Recent comparisons of quantum repeater protocols have highlighted the strong near-term potential of multiplexed two-way architectures for long-distance quantum communication. At the same time, advances in hollow-core fiber (HCF) technology motivate a re-examination of the physical transmission medium as an architectural lever in quantum network design. In this work, we compare emerging anti-resonant HCFs against conventional silica single-mode fibers (SMFs) in multiplexed two-way quantum repeater networks. We evaluate their performance under both telecom and memory-native transmission, accounting for frequency-conversion overheads, coupling efficiencies, memory decoherence, and operational noise. We find that HCF significantly outperforms SMF across a wide range of regimes. With memory-native transmission, HCF yields up to an order of magnitude improvement in secret-key rate per channel use under realistic conversion efficiencies. Even at telecom wavelengths, HCF enables larger optimal repeater spacing, improving rate--cost tradeoffs and reducing repeater requirements. We further quantify the role of memory quality, hardware efficiency, detector and conversion losses, and two-qubit gate noise in shaping these gains. These results show that recent advances in HCF materially expand the design space of practical terrestrial quantum repeater networks.

Figures (11)

• Figure 1: Physical-layer comparison of conventional silica single-mode fiber (SMF) and hollow-core fiber (HCF). (a) Cross section and fundamental guided mode of a step-index SMF. (b) Cross section and fundamental guided mode of a double-nested anti-resonant hollow-core fiber. (c) Propagation loss across relevant wavelengths for representative SMF and HCF technologies, using measured data from prior work Petrovich2025Sakr:21Adamu:24Sato24smfcorning_hi780_speccorning_smf28_productinfo and projected achievable performance from NumkamFokoua23hcfreview.

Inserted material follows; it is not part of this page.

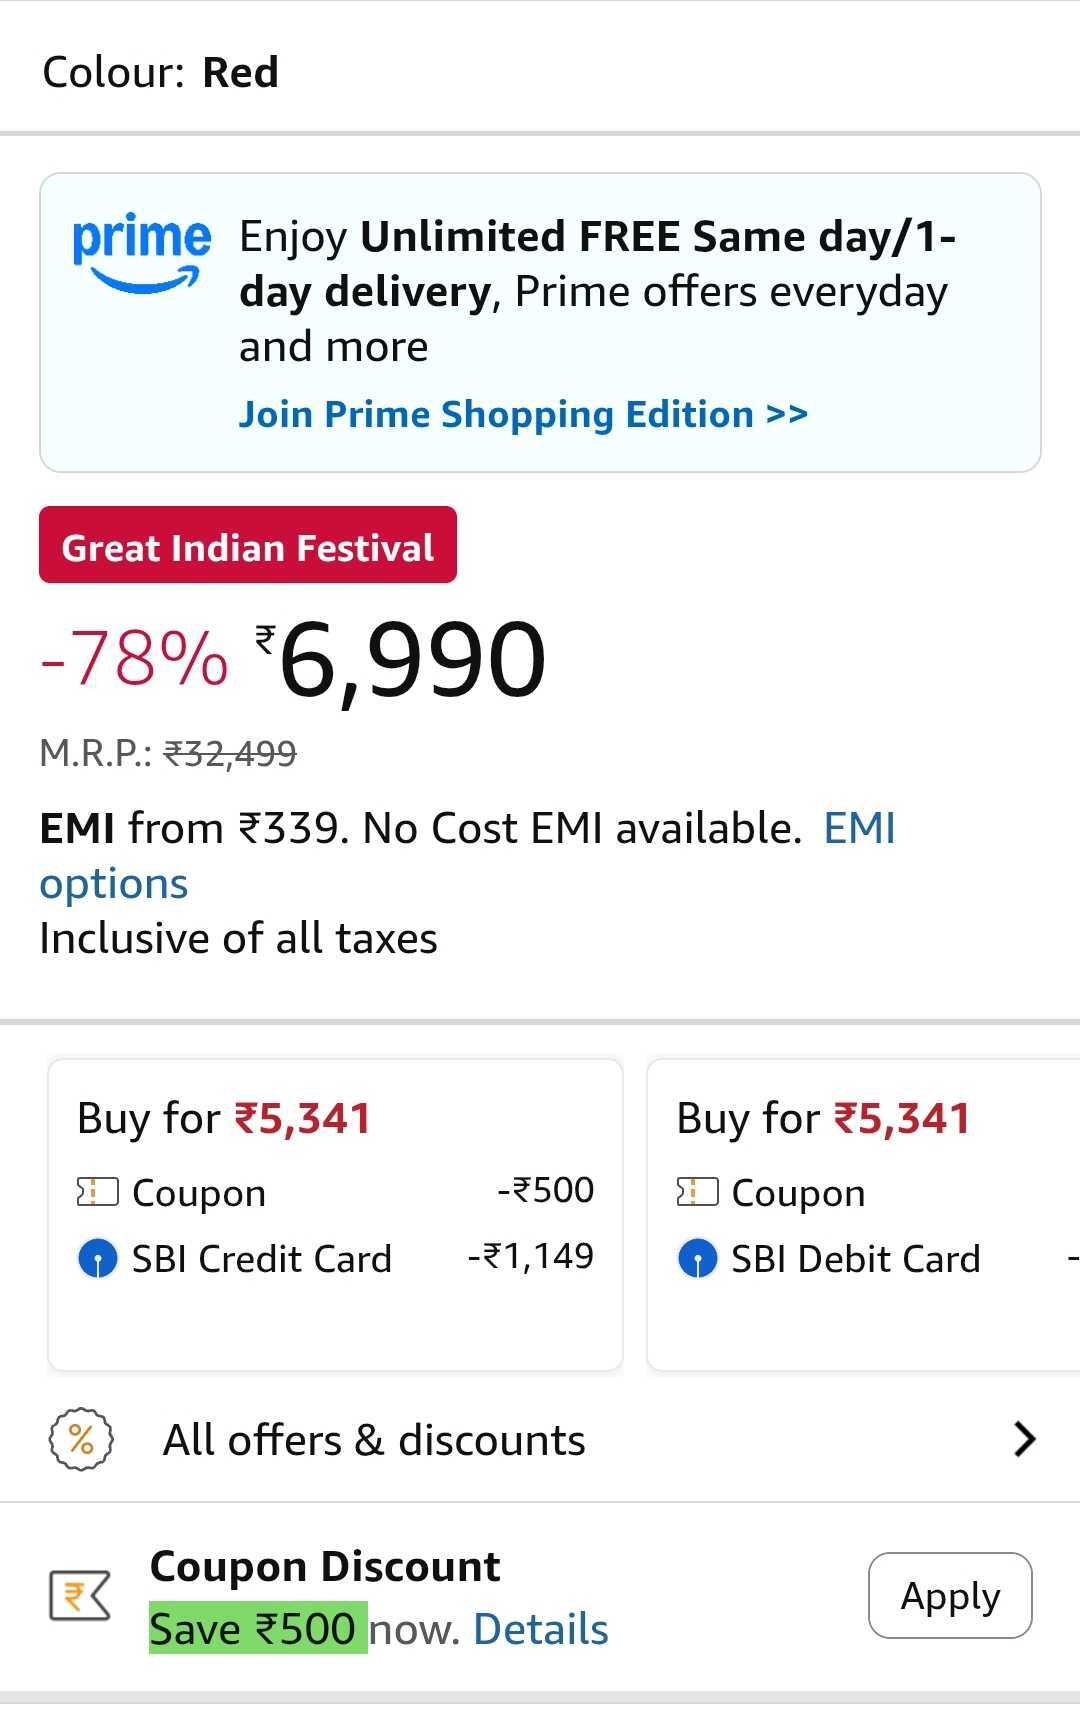1080x1718 pixels.
Task: View coupon Details link
Action: (540, 1629)
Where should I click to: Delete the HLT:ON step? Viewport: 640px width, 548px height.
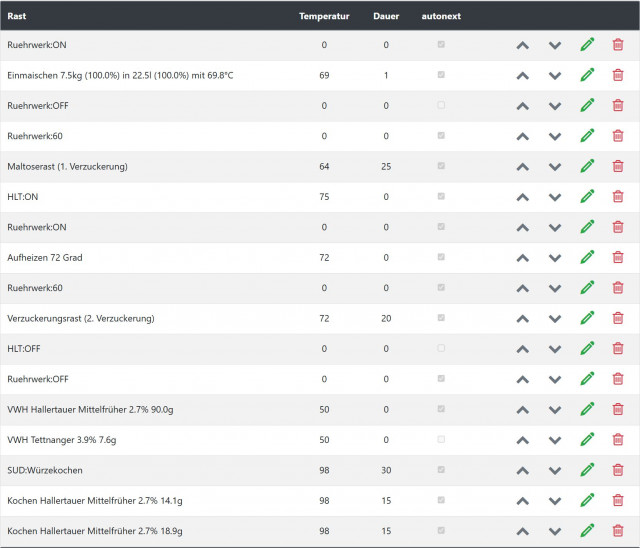tap(618, 196)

• Figure 2: Architecture for multiplexed entanglement generation and entanglement swapping between neighboring repeater nodes. Each node contains a register of quantum memories coupled to photonic emitters that generate photons entangled with the stored memory qubits. (A) Photons emitted from the memory register are coupled into the outgoing optical fiber with efficiency $\eta_{\mathrm{coupling,\,memory\rightarrow fiber}}$ and may undergo frequency conversion with efficiency $\eta_{\mathrm{memory\rightarrow trans\_f}}$ before transmission through the channel. (B) Photons arriving from the channel are coupled from the fiber into the receiver optics with efficiency $\eta_{\mathrm{coupling,\,fiber\rightarrow det}}$ and may undergo frequency conversion with efficiency $\eta_{\mathrm{trans\_f\rightarrow det}}$ before detection with detector efficiency $\eta_{\mathrm{det}}$. Photons from neighboring nodes interfere at the midpoint Bell-state analyzer (BSA) array. Successful Bell-state measurements herald the creation of entanglement between remote memory qubits stored in the two nodes. Classical signals from the BSA are communicated back to the nodes via a two-way classical channel to identify successful entanglement events. Once entanglement is established, repeaters perform performs the entanglement swapping (E.S.) operations to propagate the link.

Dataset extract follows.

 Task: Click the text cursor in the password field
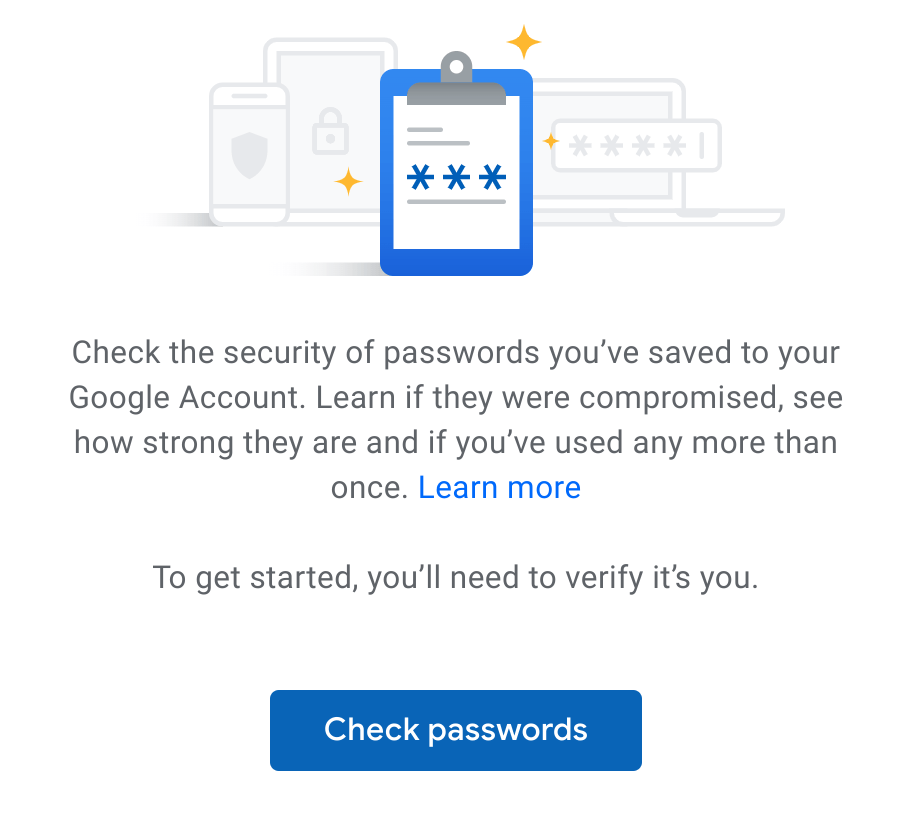pyautogui.click(x=702, y=145)
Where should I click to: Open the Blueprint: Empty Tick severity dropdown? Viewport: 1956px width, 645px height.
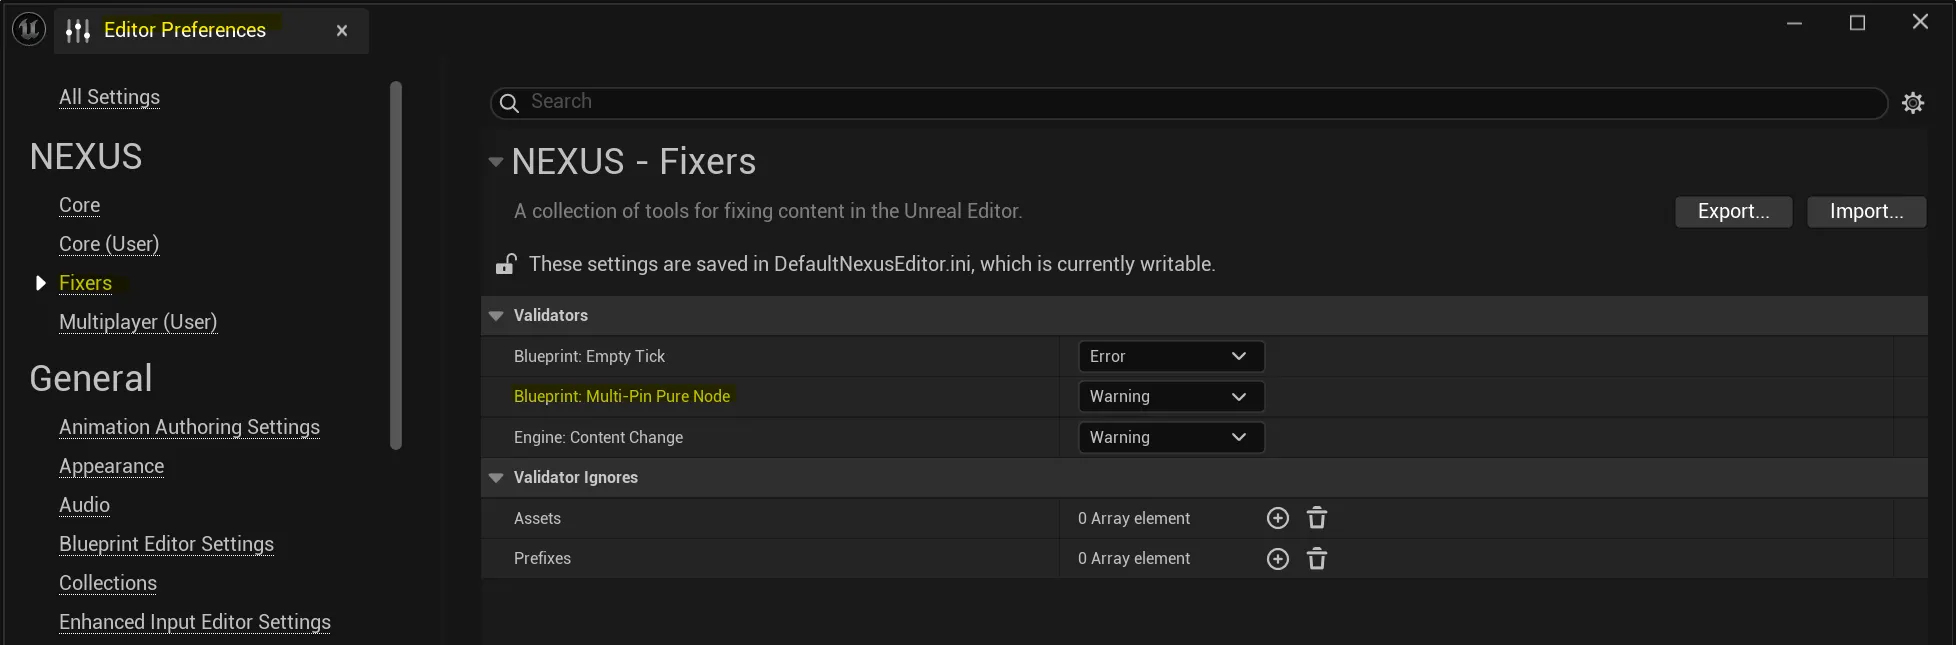click(x=1170, y=356)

• Figure 3: Time evolution of the nested entanglement swapping protocol used to extend entanglement across a chain of repeater nodes. Elementary links of length $L_0$ are first generated between neighboring nodes. Once two adjacent elementary links are available, an entanglement swapping (E.S.) operation is performed at the intermediate repeater, creating a longer link of length $2L_0$. The same procedure is recursively applied: swapping operations at higher levels combine neighboring links to produce entangled connections of length $4L_0$, $8L_0$, and ultimately longer end-to-end links. The vertical axis represents time, illustrating that entanglement generation attempts occur in parallel across elementary links, while swapping operations are triggered whenever the required shorter links become available. Highlighted repeater modules indicate nodes where entanglement swapping operations are performed to extend the entanglement length.
• Figure 4: HCF and SMF optimal strategy across frequency conversion efficiency and inter-repeater spacing parameter space. Plots show the regions of the parameter space for which direct transmission at the quantum memory wavelength outperforms bi-directional frequency conversion. Darker regions for each plot indicate where direct transmission at 780 nm is optimal.

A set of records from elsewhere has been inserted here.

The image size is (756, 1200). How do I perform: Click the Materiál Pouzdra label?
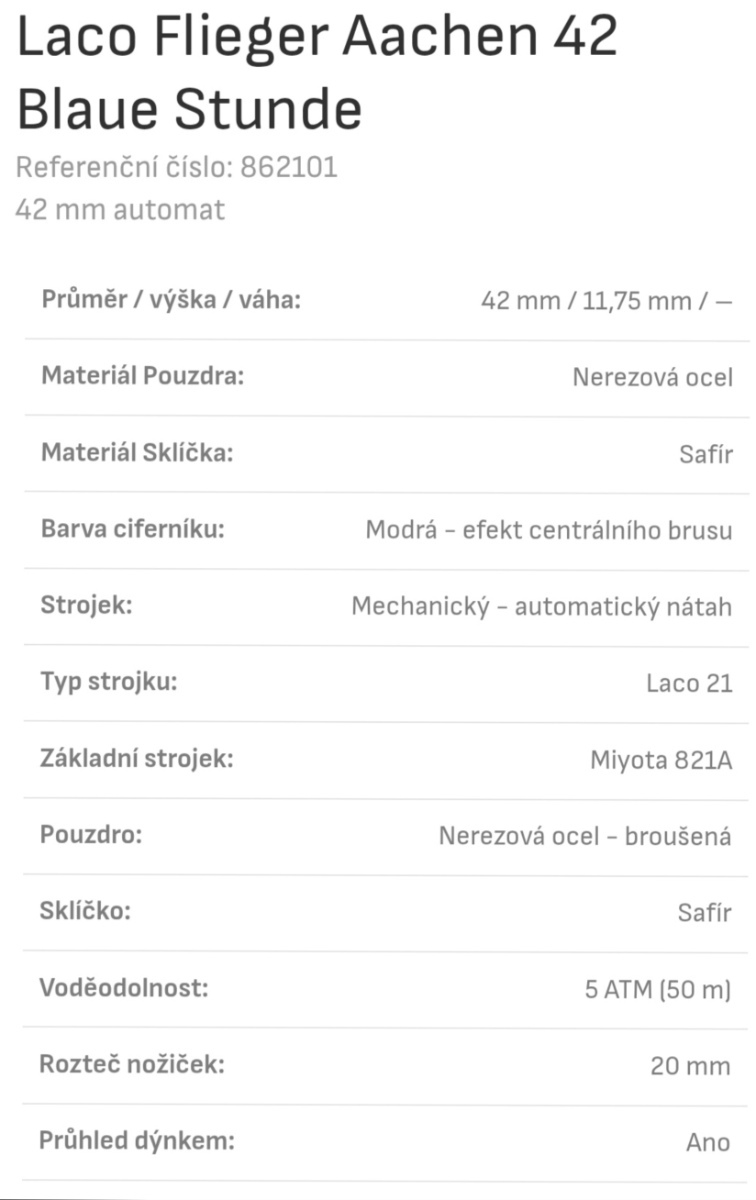[x=142, y=376]
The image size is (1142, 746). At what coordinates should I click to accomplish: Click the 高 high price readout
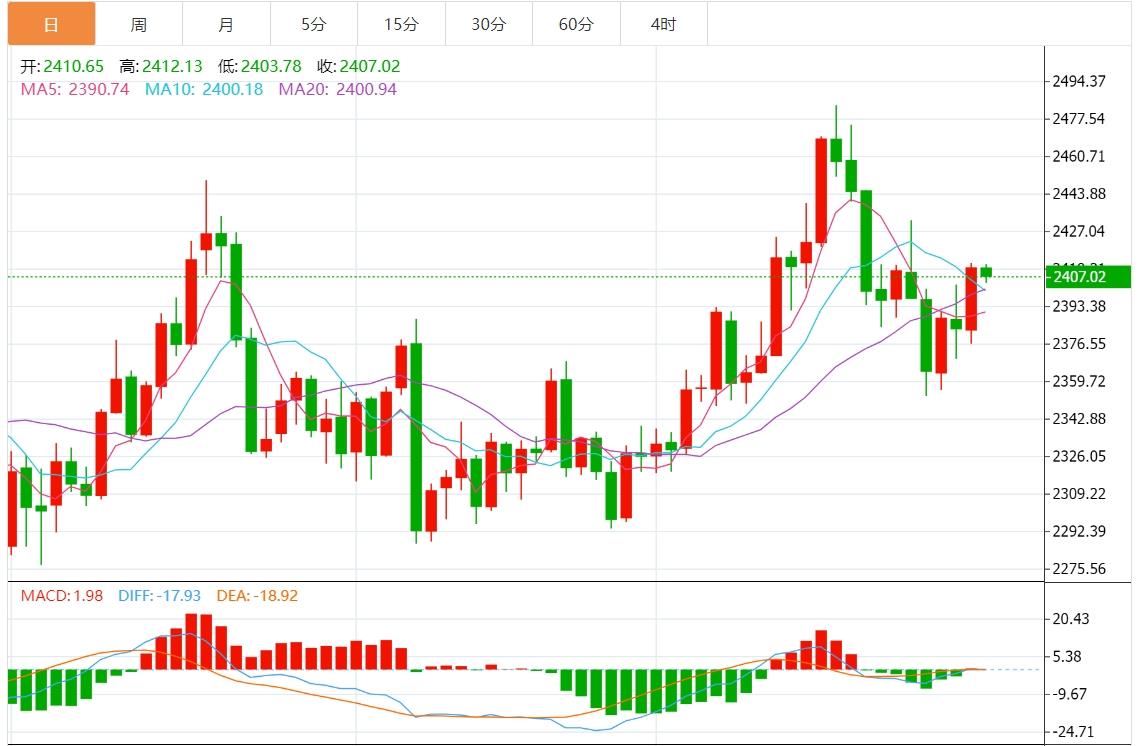(x=161, y=67)
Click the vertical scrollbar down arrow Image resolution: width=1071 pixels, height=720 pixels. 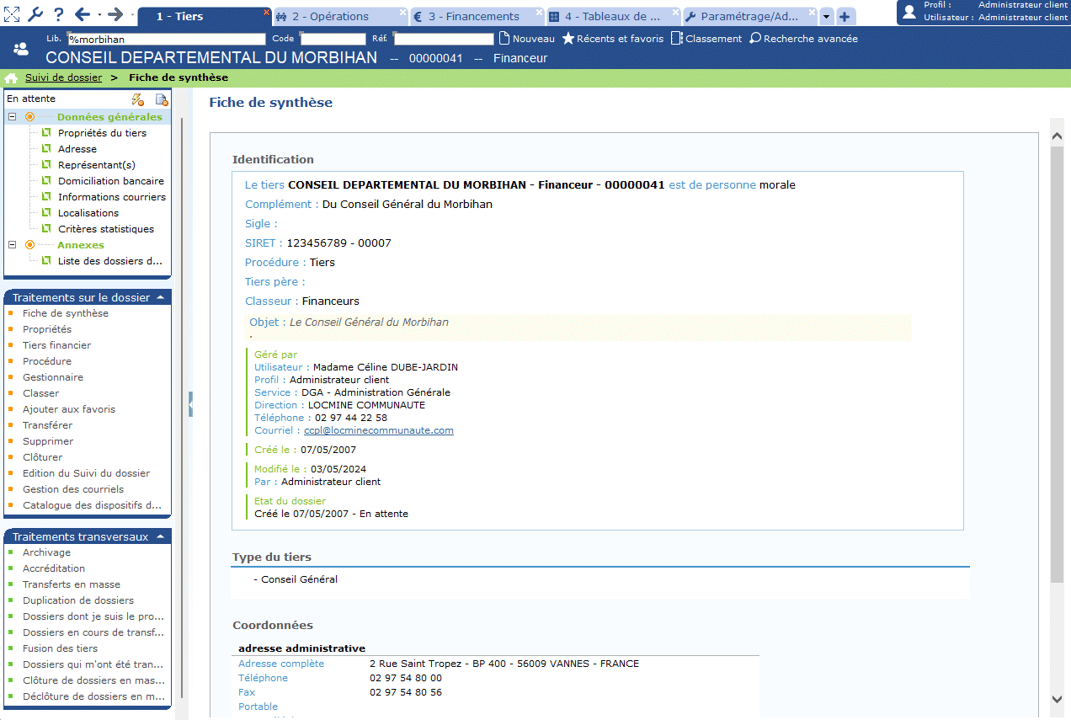click(x=1057, y=699)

• Figure 5: Angle-dependent mode-match coupling efficiency $\eta_{\mathrm{opt}}(\theta)$ for conventional SMF at 1550 nm and DNANF designs at 1550 nm and 780 nm. Angular misalignment is modeled as a tilt by $\theta$ in the $x$--$z$ plane. The non-tapered DNANF shows reduced angle tolerance due to its larger core, while adiabatically tapered end facets improve tolerance and approach SMF performance.